Ascending more steps into the golden glow, and it really is like Ascension in a sense, where you’re symbolically confronting some manner of guardian being (though not a doppelganger in this case,) you see It as a silhouette in the distance as the music swells to a crescendo, leaving you charged with maximum awesome.
It was one of the most spectacular fights ever, thanks to all the buildup. Also, thankfully, not too difficult, as it would really have ruined the whole experience if I had to keep restarting from a checkpoint. Just watch for the queued up big attack, avoid it, and one should be fine.
And just when you think it cannot get any better than this and the Dream ends and you’re back to “reality” in the Pale Tree’s Grove, they give you the absolute kicker of a choice.
Big big spoiler warning in the following pic, watch out:
Oh god. Your metagaming self knows -exactly- what is going to happen. Your worst fear is the one that is going to come to pass. That’s what choice picking in this game does, after all, it sets up the branches of your storyline.
It’s beautiful storytelling. How can you be a hero, a proper changed hero with a character arc and all, if you do not confront your fears?
There is no best choice. They’re all bad, in a good way. Potentially devastating to the character, but awesome roleplay story potential and sets up crazy anticipation waiting for the shoe to drop.

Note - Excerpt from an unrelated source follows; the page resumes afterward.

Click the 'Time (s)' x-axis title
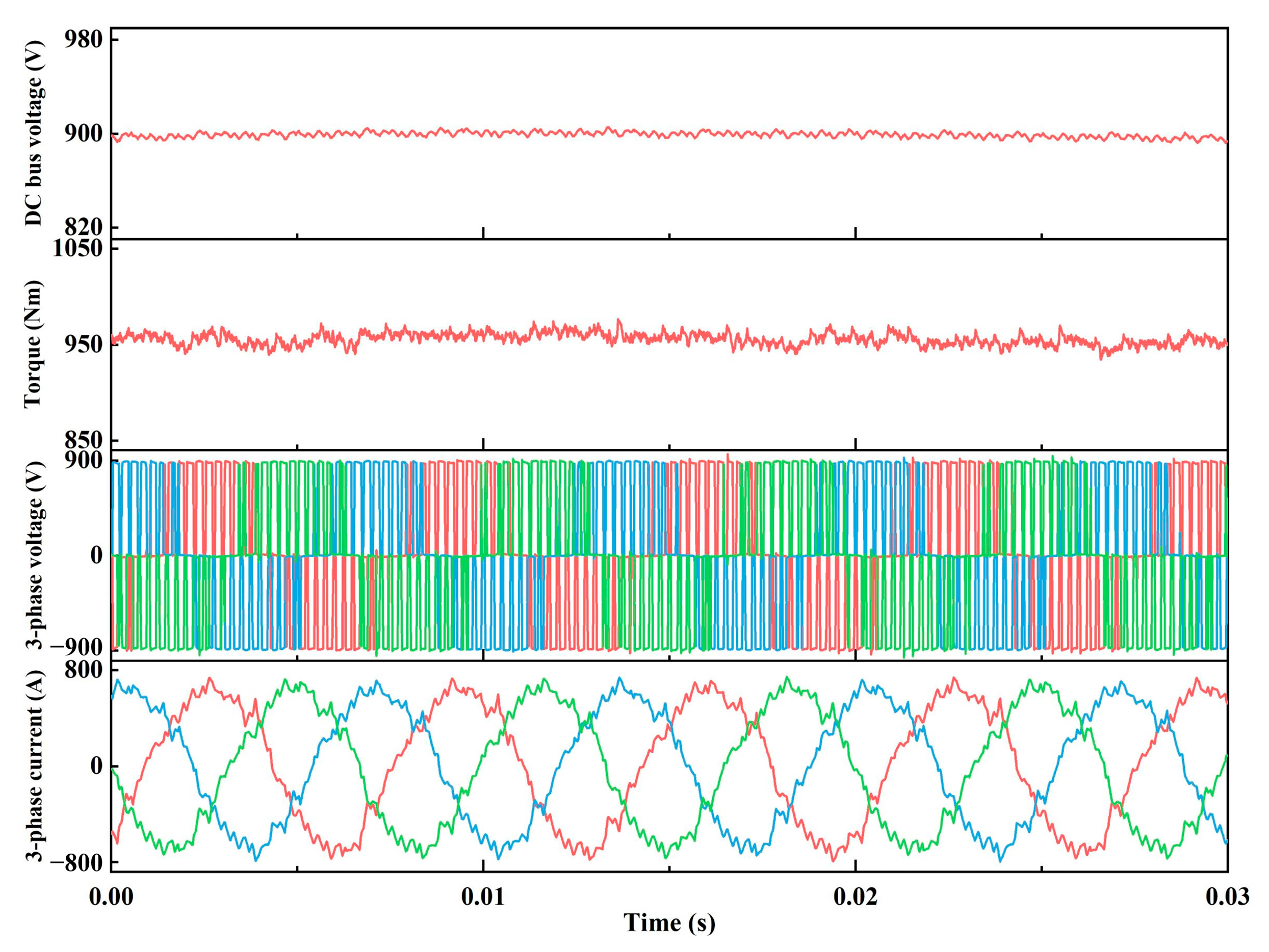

Immediately I want to make more alts so that I can see all the branches of the storyline again, dammit. I hope their maximum number of character slots is a really high number.
For the record, I’m playing a paladin-like goodhearted compassionate Guardian on this playthrough (he even helped the Skritt cos they’re so cute, even though most Charr must think of them as little thieving pests), so I went with the first choice. It’s going to set me up for tragedy later, I’m sure.
I’m dreading the arrival of that fate already. (But in a really good way.)